Andy Pycroft

Personal information
- Full name: Andrew John Pycroft
- Born: 6 June 1956 (age 70) Salisbury, Southern Rhodesia
- Batting: Right-handed
- Bowling: Right-arm offbreak
- Role: Batsman

International information
- National side: Zimbabwe (1983–1992);
- Test debut (cap 10): 18 October 1992 v India
- Last Test: 7 November 1992 v New Zealand
- ODI debut (cap 9): 9 June 1983 v Australia
- Last ODI: 18 March 1992 v England

Domestic team information
- 1975/76–1978/79: Western Province B

Career statistics
| Competition | Test | ODI | FC | LA |
| Matches | 3 | 20 | 72 | 100 |
| Runs scored | 152 | 295 | 4,374 | 2,576 |
| Batting average | 30.40 | 17.35 | 38.03 | 29.60 |
| 100s/50s | 0/1 | 0/2 | 5/31 | 1/17 |
| Top score | 60 | 61 | 133 | 104 |
| Balls bowled | – | – | 87 | 12 |
| Wickets | – | – | 1 | 0 |
| Bowling average | – | – | 52.00 | – |
| 5 wickets in innings | – | – | 0 | – |
| 10 wickets in match | – | – | 0 | – |
| Best bowling | – | – | 1/0 | – |
| Catches/stumpings | 2/– | 6/– | 63/– | 38/– |
- Source: CricketArchive, 3 August 2016

= Andy Pycroft =

Zimbabwean cricketer (born 1956)

Andrew John Pycroft (born 6 June 1956) is a Zimbabwean match referee and former cricketer who played in 3 Test matches and 20 One Day Internationals from 1983 to 1992. After his cricket career, Pycroft served as a national selector and coach for Zimbabwe national cricket team before being appointed to the ICC Elite Panel of Match Refereesin 2009.

==Early life and education==
Pycroft was born in Salisbury, Southern Rhodesia (now Harare, Zimbabwe) on 6 June 1956. He was educated at the Diocesan College in Cape Town, South Africa.

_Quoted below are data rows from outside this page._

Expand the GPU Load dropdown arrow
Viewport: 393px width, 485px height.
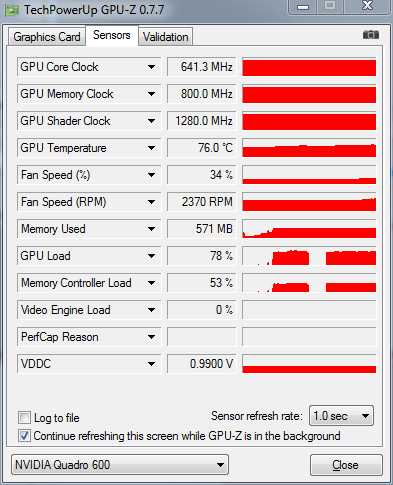tap(151, 256)
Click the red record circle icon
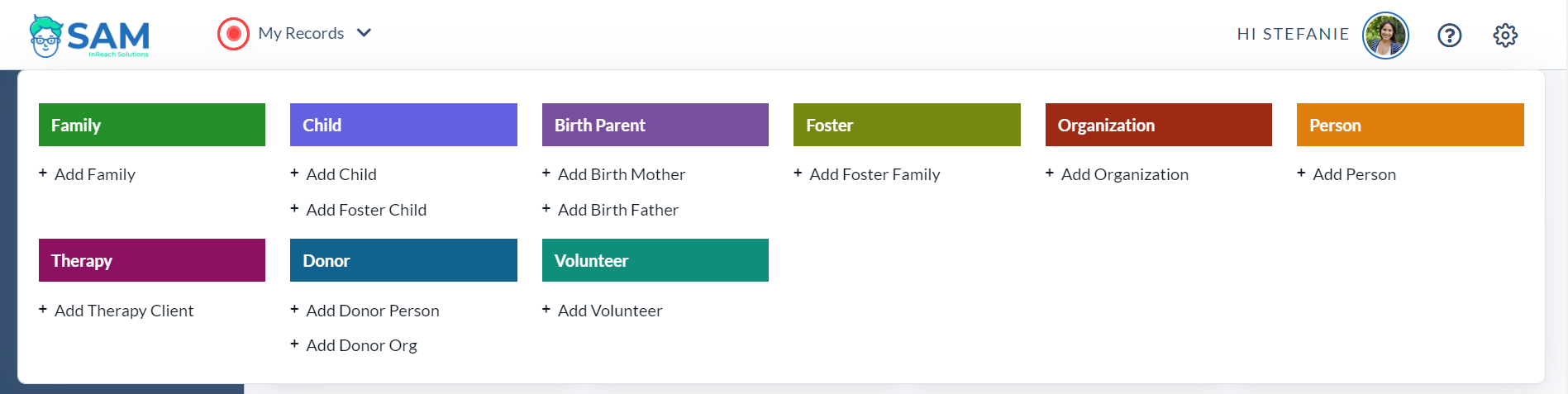 coord(233,34)
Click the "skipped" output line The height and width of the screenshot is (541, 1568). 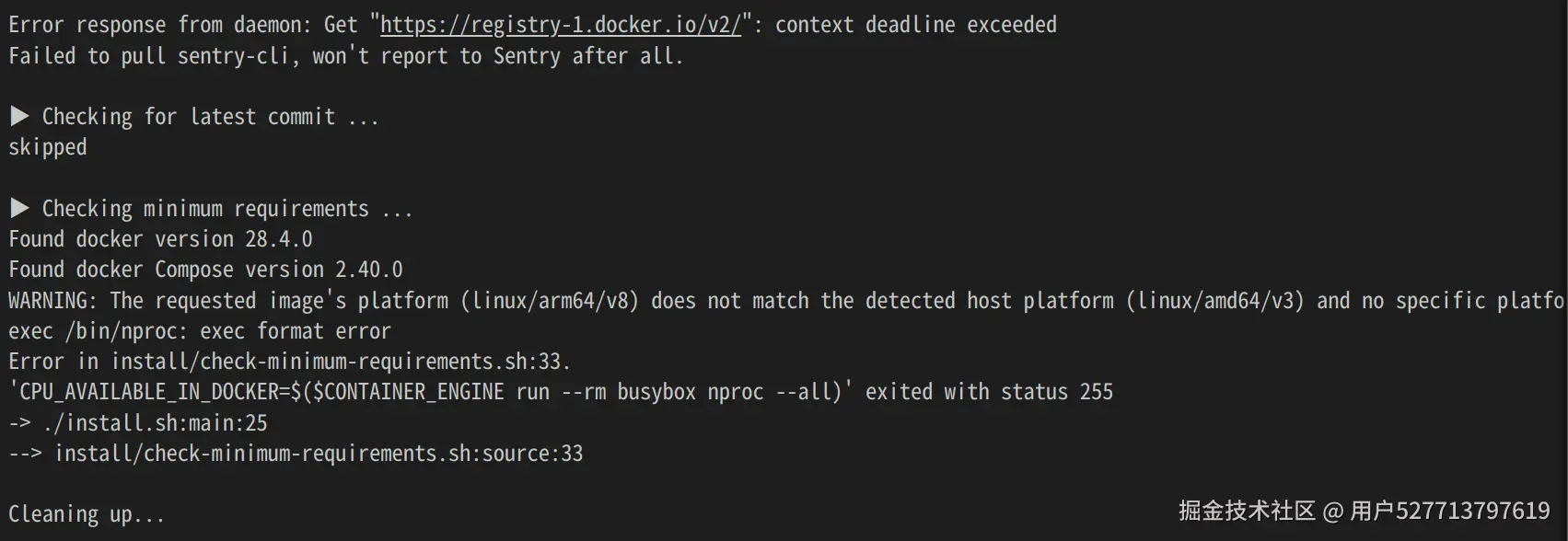point(48,147)

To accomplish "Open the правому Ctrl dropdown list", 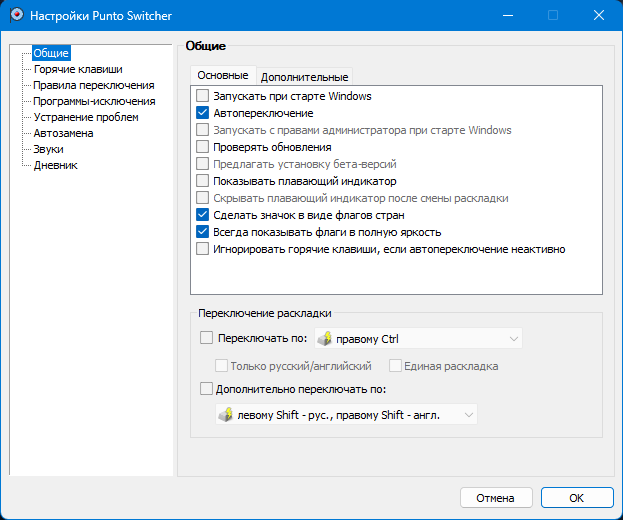I will pyautogui.click(x=513, y=339).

He also qualified as a lawyer.

==Cricket career==
He played for Rhodesia prior to Zimbabwe's independence. He also represented the Zimbabwean team (1980 onwards) and the Western Province in the South African domestic competition.

==Coaching career==
After his retirement, Pycroft coached Zimbabwe national under-19 cricket team and served as a national selector. By 2001, he was Zimbabwe's chief selector and was briefly appointed as the coach of Zimbabwe national cricket team. During the 2003 Cricket World Cup, disputes arose over team selection. On 11 March 2003, Pycroft resigned from his role as a selector, citing differences with the board's selection policies.

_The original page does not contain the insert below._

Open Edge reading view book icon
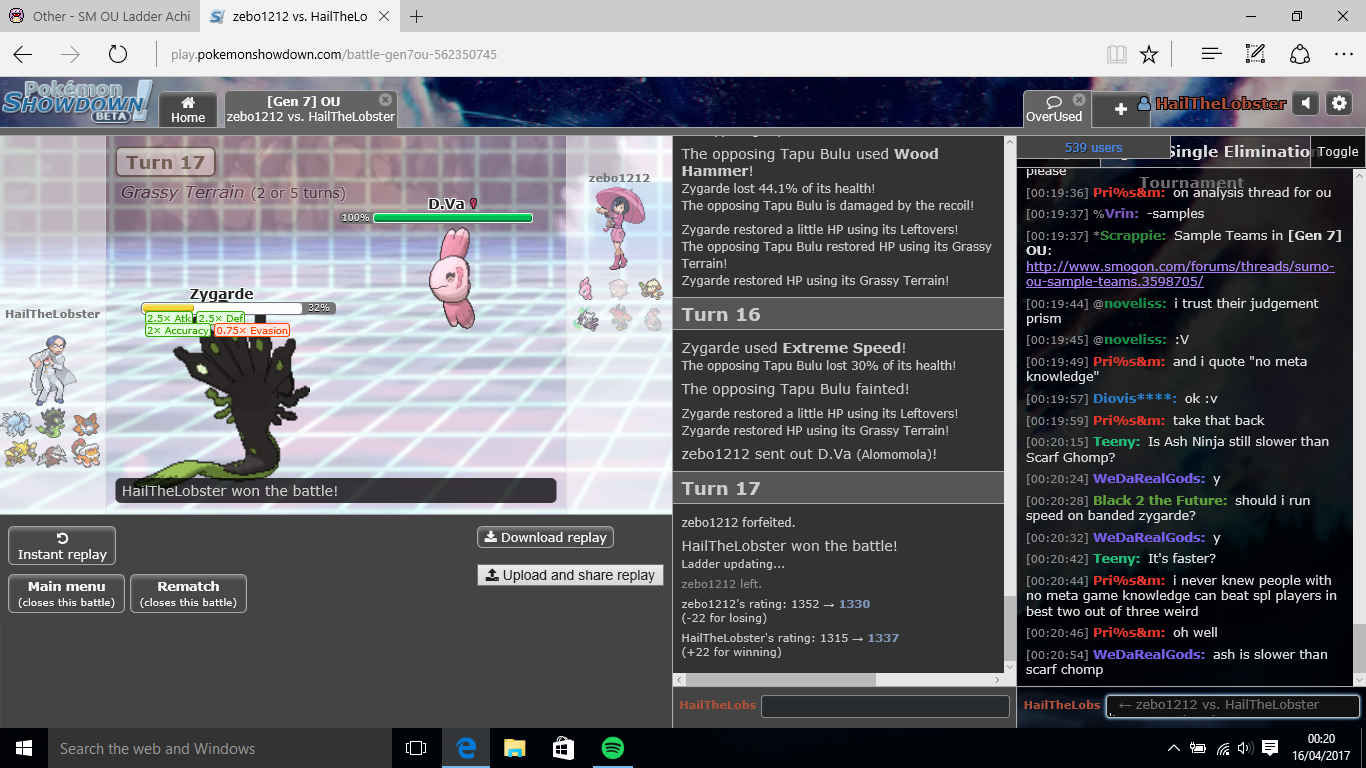The height and width of the screenshot is (768, 1366). (1116, 54)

He later worked as a cricket commentator before being appointed coach of the Zimbabwe A team in 2006. He held this position until August 2008, when his contract was terminated by the Zimbabwe Cricket.

==Match referee==
Pycroft became a member of the Elite Panel of ICC Match Referees in March 2009.

In 2018, during a Test in Cape Town where Australian cricketers were found to have tampered with the ball, he imposed sanctions that included a one-match ban on captain Steve Smith and fines for David Warner and Cameron Bancroft.

===Pakcroft===
In September 2025, Pycroft was at the centre of controversy in the India-Pakistan fixture at the 2025 Asia Cup for allowing the captains to forego the shaking of hands at the toss amid political tensions between the countries.

The Pakistan Cricket Board wrote to the ICC accusing him of breaching the ICC Code of Conduct and Spirit of Cricket, and they requested the removal of Pycroft as match referee for rest of the tournament. Pakistan delayed taking the field for its subsequent match until the PCB announced that Pycroft had described the situation as a "miscommunication" and had apologized to Pakistan's team management. An internal ICC investigation cleared Pycroft of wrongdoing. The dispute delayed the start of Pakistan's next match by approximately one hour. The PCB withdrew its boycott threat, and Pycroft continued to officiate in the tournament.